## ASSIGNMENT
Give the count of lines that hold the word "computer" in this listing, with nothing added.

## SUPPLIED MATERIAL

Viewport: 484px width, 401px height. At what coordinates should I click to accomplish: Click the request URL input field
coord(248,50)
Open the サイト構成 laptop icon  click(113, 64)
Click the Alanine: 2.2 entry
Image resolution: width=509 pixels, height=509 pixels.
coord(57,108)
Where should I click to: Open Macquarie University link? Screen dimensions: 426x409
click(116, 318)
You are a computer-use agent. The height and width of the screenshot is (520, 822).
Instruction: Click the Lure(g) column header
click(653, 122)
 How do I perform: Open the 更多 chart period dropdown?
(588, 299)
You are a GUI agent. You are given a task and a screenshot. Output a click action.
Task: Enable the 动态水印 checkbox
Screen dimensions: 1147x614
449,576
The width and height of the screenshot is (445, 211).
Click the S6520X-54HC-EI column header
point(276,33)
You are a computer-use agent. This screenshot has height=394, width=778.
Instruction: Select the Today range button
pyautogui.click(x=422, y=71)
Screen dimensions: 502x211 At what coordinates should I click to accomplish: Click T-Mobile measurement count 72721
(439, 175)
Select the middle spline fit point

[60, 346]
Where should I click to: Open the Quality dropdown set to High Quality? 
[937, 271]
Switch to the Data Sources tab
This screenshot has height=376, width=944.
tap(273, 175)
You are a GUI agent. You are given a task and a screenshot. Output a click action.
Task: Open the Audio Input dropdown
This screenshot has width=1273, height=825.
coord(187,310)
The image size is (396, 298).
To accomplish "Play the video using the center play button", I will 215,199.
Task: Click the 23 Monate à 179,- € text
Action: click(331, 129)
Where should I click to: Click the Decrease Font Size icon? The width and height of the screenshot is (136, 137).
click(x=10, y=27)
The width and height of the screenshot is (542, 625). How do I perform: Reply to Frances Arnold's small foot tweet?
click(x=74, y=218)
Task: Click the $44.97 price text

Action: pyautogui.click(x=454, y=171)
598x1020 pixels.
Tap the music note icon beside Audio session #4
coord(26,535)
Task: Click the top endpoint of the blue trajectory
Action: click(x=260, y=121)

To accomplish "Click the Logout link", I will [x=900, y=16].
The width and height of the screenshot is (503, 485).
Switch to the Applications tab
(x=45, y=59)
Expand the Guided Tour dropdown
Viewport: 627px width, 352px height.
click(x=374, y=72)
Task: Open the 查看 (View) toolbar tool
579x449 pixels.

## REPLY TO THE EXERCISE
2